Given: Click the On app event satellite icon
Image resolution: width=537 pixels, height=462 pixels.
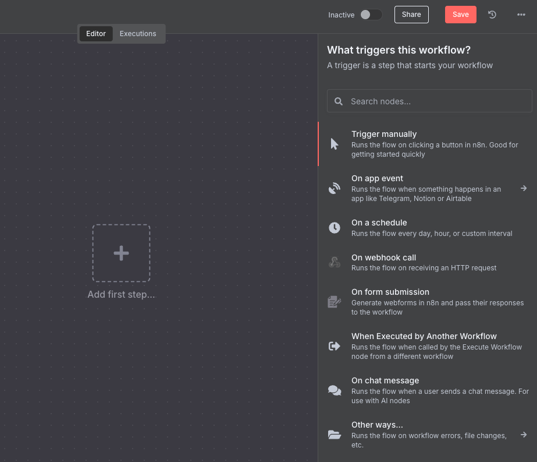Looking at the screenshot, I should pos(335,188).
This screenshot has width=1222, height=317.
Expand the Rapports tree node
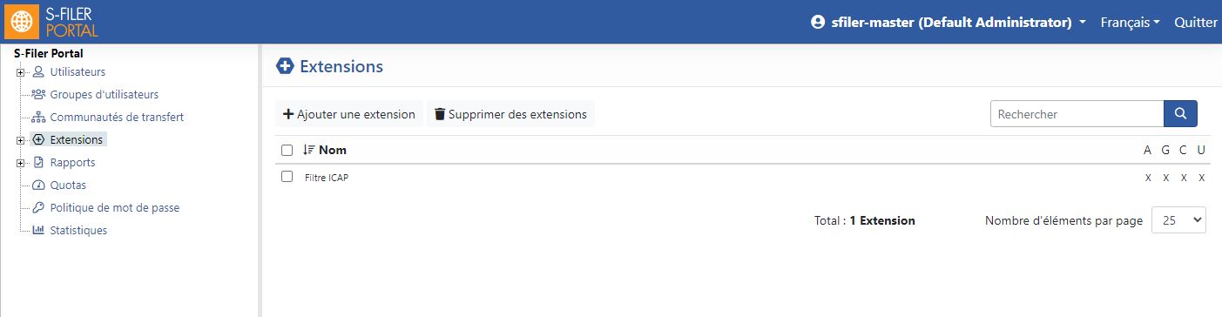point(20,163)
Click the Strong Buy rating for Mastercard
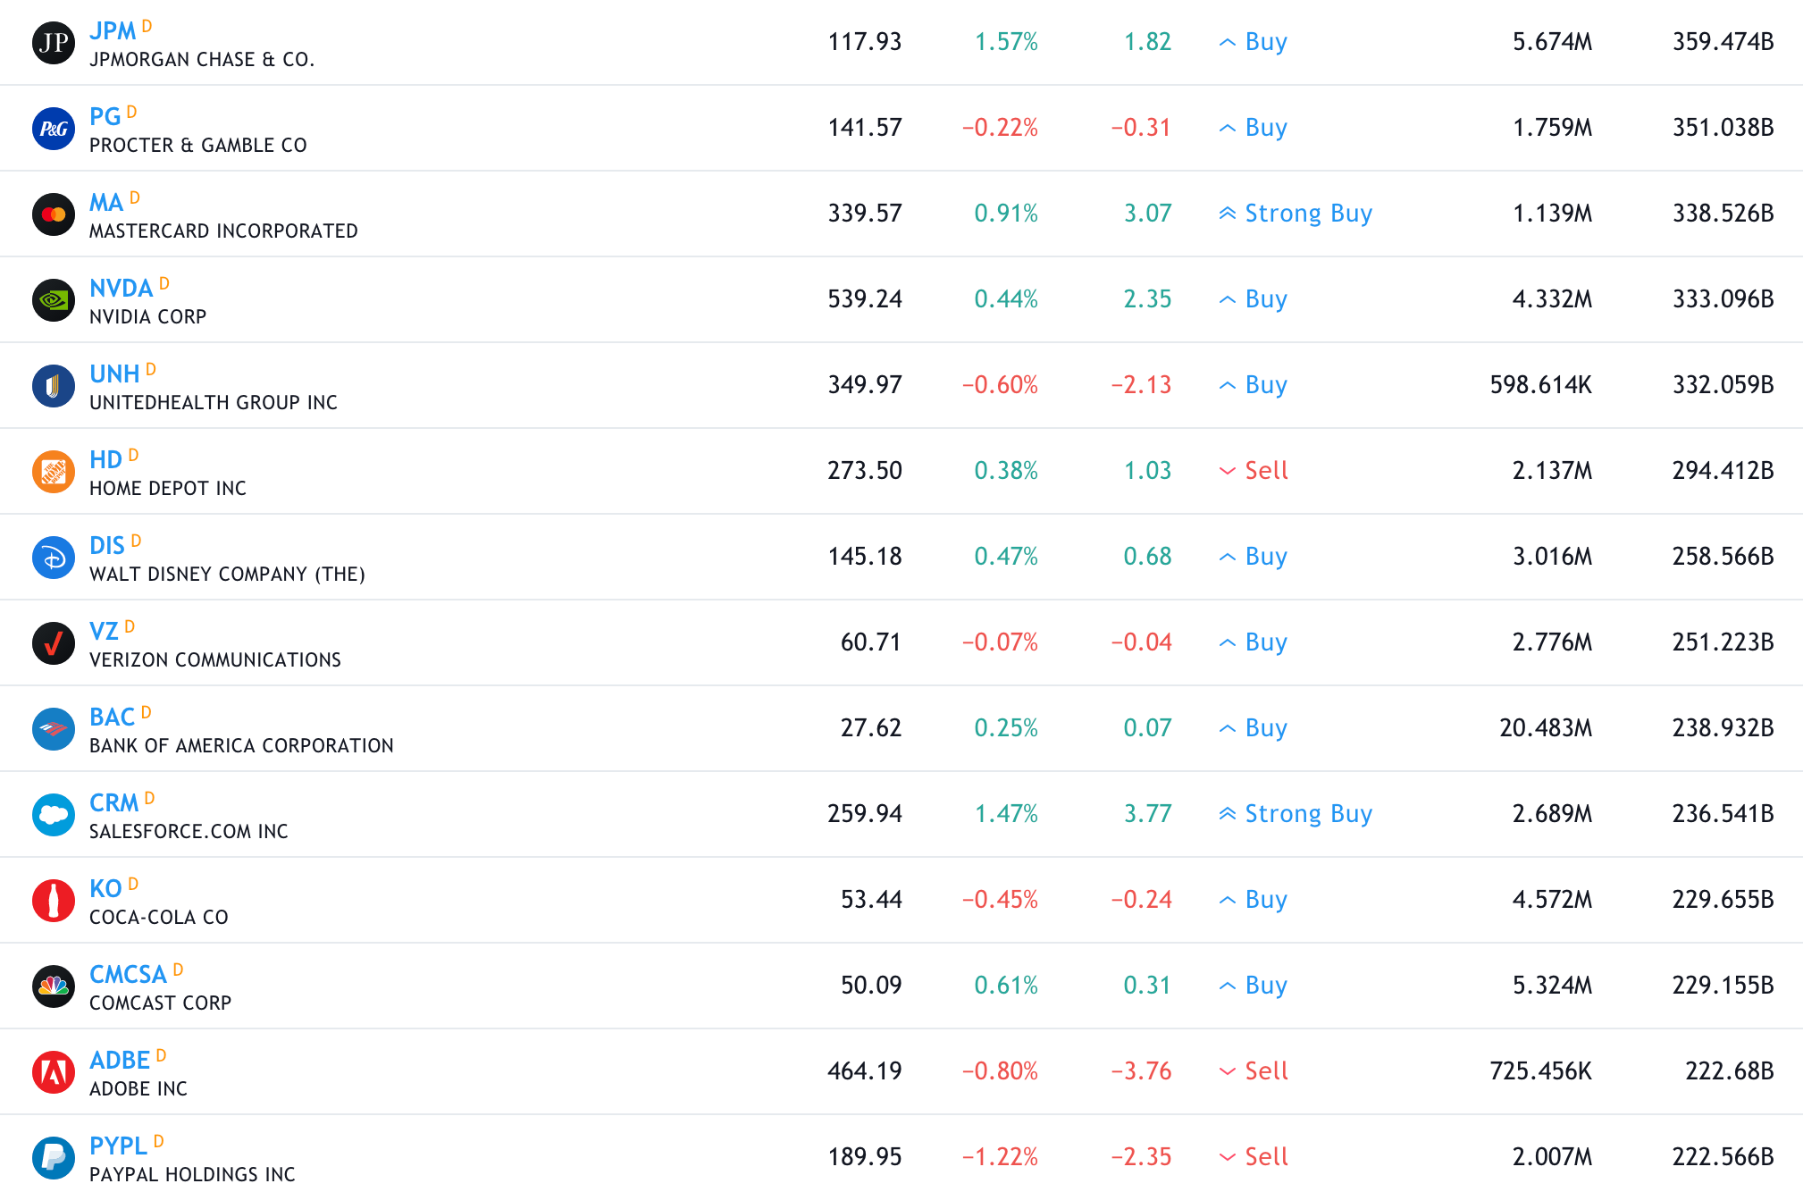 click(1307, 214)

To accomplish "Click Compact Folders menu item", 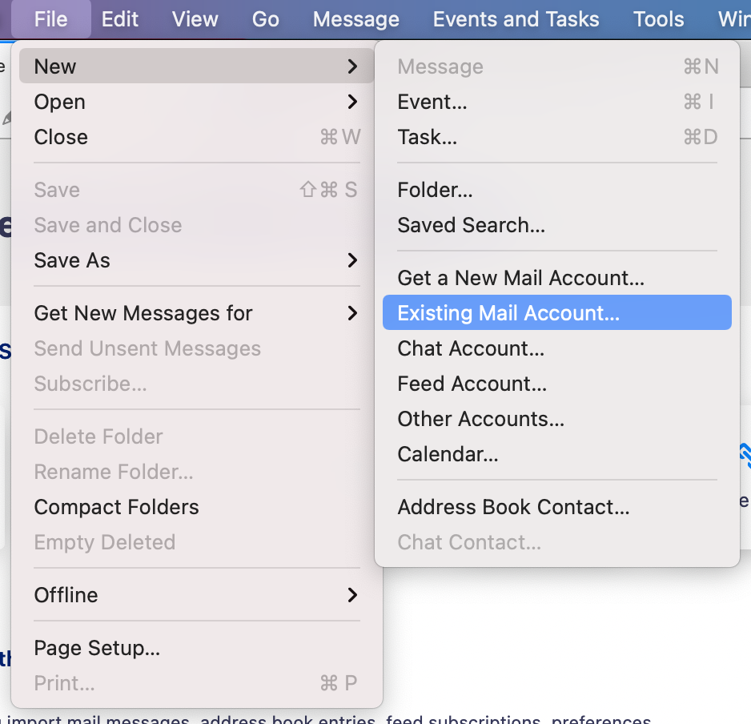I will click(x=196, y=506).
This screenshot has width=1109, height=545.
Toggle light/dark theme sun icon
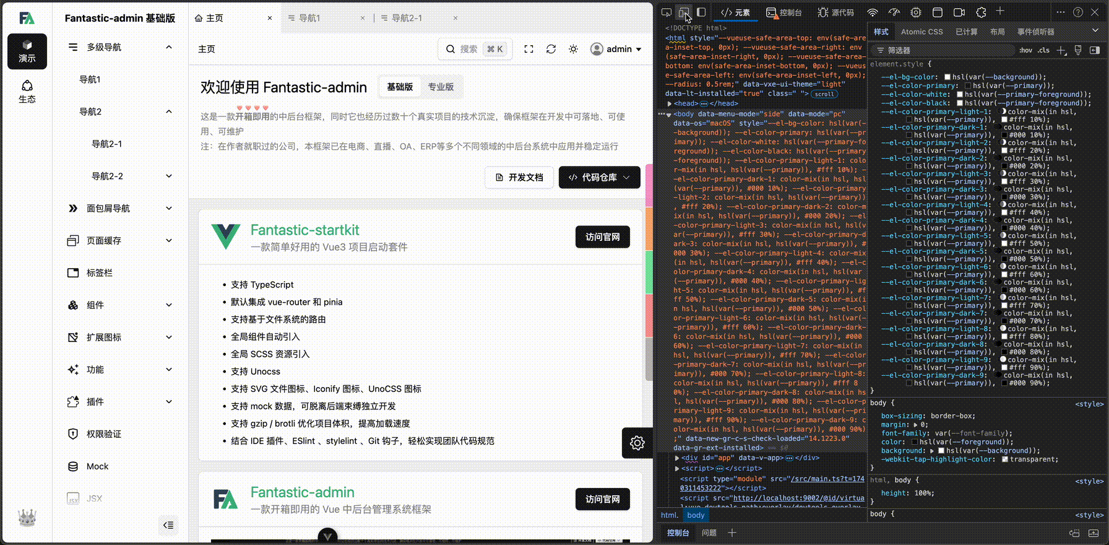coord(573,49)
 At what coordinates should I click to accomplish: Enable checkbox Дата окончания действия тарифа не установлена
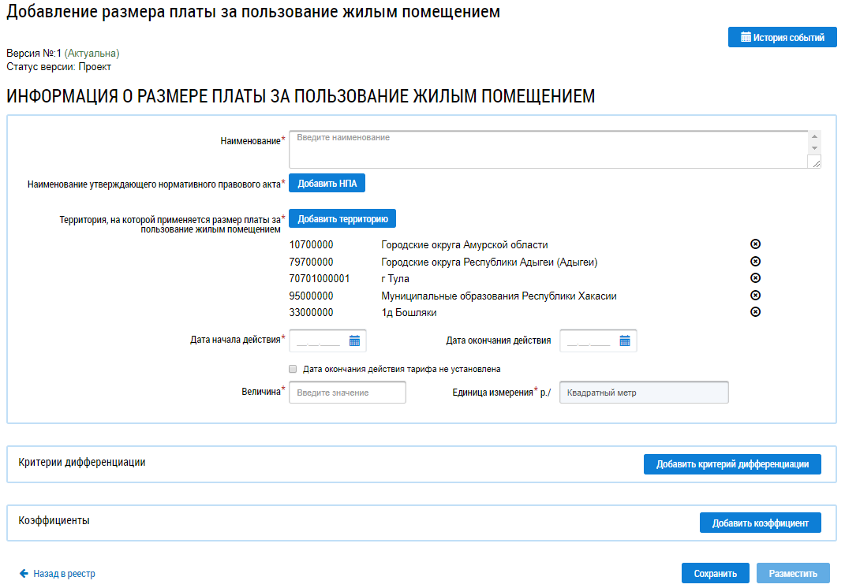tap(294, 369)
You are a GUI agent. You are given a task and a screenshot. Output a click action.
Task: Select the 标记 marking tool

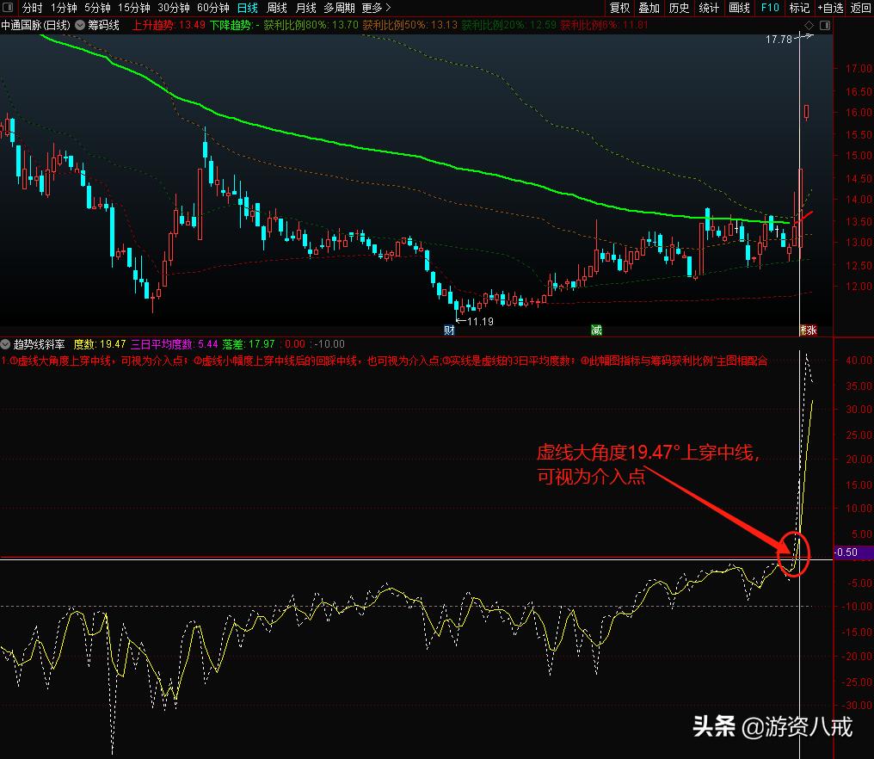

EXERCISE REQUIREMENTS -
Return nothing except the lines from the line with "This screenshot has width=1109, height=545." through the last line of the records above, copied exactly and without pictures.

EXERCISE ANSWER -
This screenshot has width=1109, height=545.
Toggle light/dark theme sun icon
coord(573,49)
 At what coordinates should I click to accomplish: Enable checkbox Дата окончания действия тарифа не установлена
tap(294, 369)
You are a GUI agent. You are given a task and a screenshot. Output a click action.
Task: Select the 标记 marking tool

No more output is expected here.